Creating and using a client dataset

TClientDataSet is a dataset component designed to work without the connectivity support of the Borland Database Engine (BDE) or ActiveX Data Objects (ADO). Instead, it uses MIDAS.DLL, which is much smaller and simpler to install and configure. You don’t use database or ADO connection components with client datasets, because there is no database connection.
Client datasets provide all the data access, editing, navigation, data constraint, and filtering support introduced by TDataSet. However, the application that uses a client dataset must provide the mechanism by which the client dataset reads data and writes updates. Client datasets provide for this in one of the following ways:

Reading from and writing to a flat file accessed directly from a client dataset component. This is the mechanism used by flat-file database applications.
-Reading from another dataset. Client datasets provide a variety of mechanisms for copying data from other datasets. These are described in Copying data from another dataset.
-Using an IAppServer interface to obtain data from and post updates to a remote application server. This is the mechanism used by clients in a multi-tiered database application.

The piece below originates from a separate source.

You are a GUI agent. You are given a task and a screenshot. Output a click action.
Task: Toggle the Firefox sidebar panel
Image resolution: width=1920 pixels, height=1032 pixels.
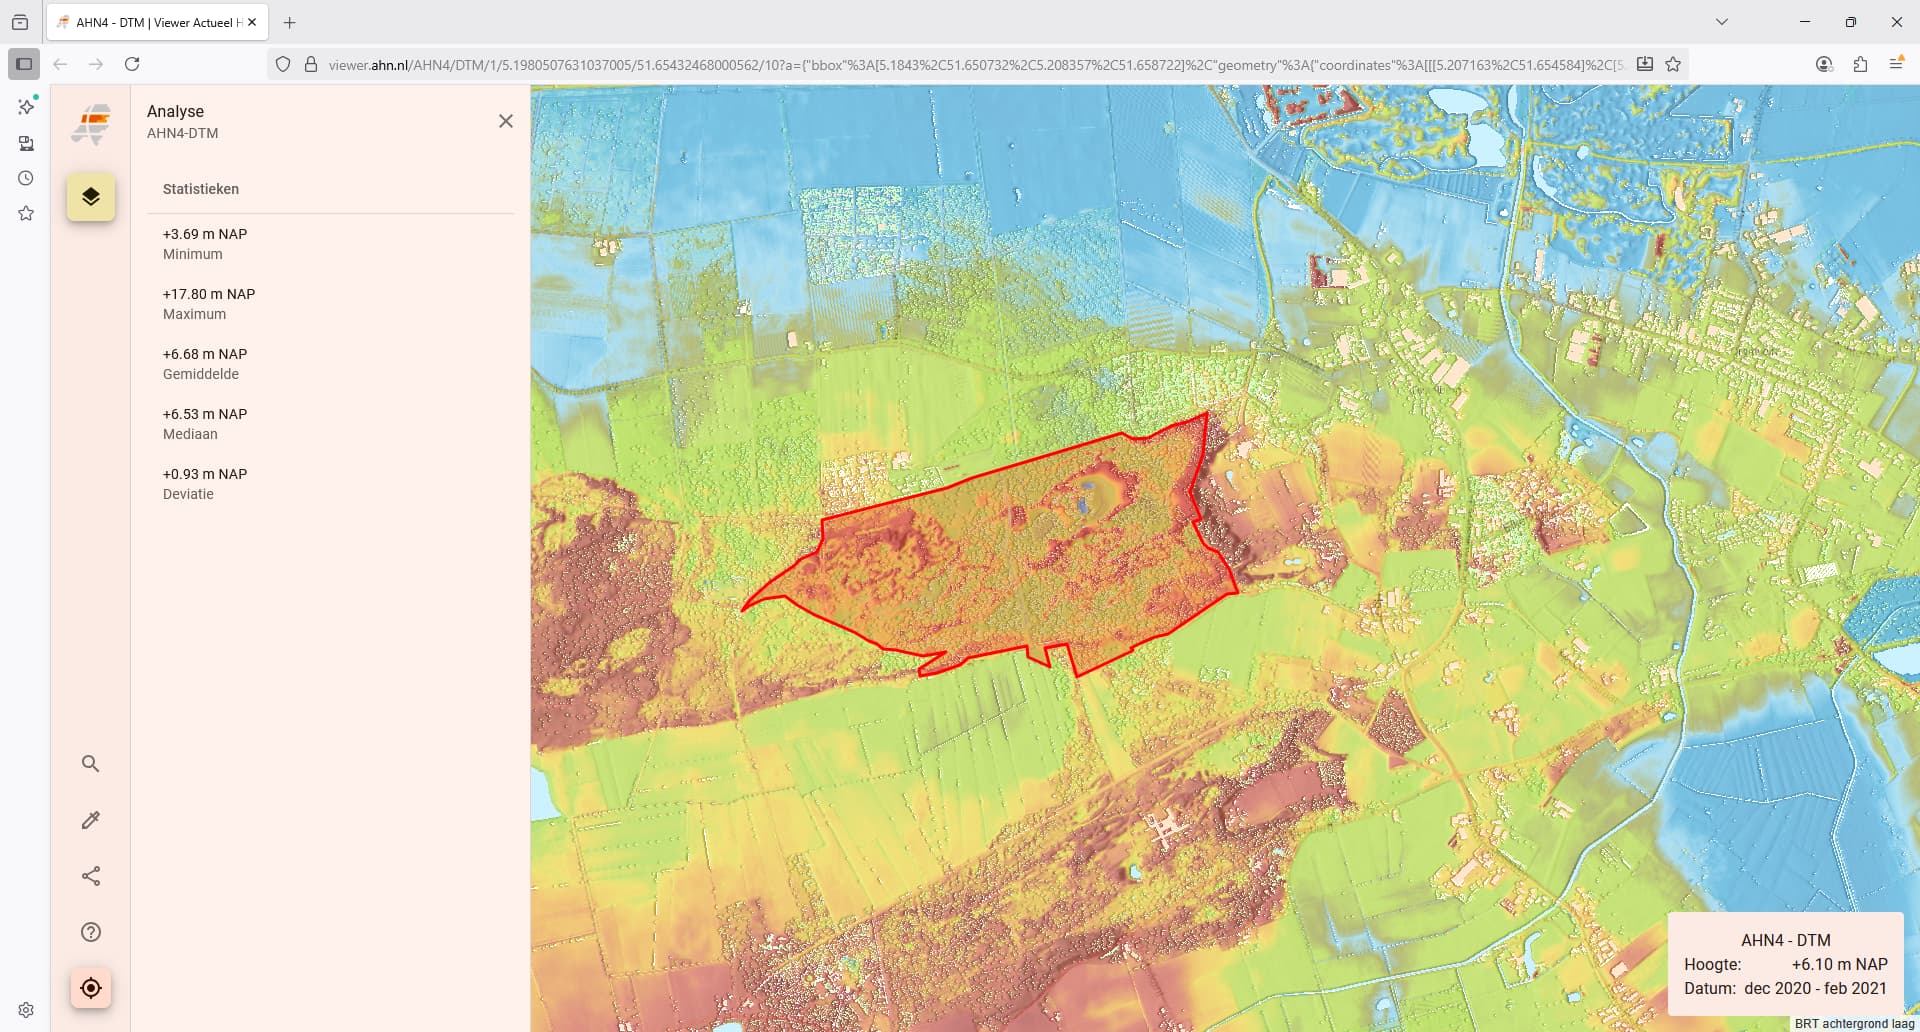point(24,64)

These mechanisms can be combined into a single application that employs the “briefcase model”. Users take a snapshot of data, saving it to a flat-file so that they can work on it off-line. Later, the client application applies the changes from the local copy of data to the application server. The application server resolves them with the actual database, and returns errors to the client dataset for handling

TClientDataSet
TClientDataSet implements a database-independent dataset.
Unit
dbclient

Description

TClientDataSet encapsulates a database-independent, distributed dataset. A client dataset can be used as a

-Fully-functional, standalone, flat-file dataset for single-tiered database applications. When used in this manner, an application uses the client dataset to read from and write to a user’s hard disk directly, without accessing a database engine.
-Client dataset in the client application portion of a multi-tiered database application.

NB:The two functions described above are not mutually exclusive. A multi-tiered application can be designed to support the option of working with data off-line, using the “briefcase” model. On site, the application uses TClientDataSet to communicate with the application server’s data provider. When a user works off site, the client dataset writes a snapshot of the data to the hard disk. The application works with this snapshot off site, with the client dataset acting as a flat-file dataset in a single-tiered application.

The client dataset can communicate with a data provider directly by calling the provider component’s methods. When used in a client application as part of a multi-tiered application, the client dataset passes all calls to the provider through the remote data module’s IAppServer interface.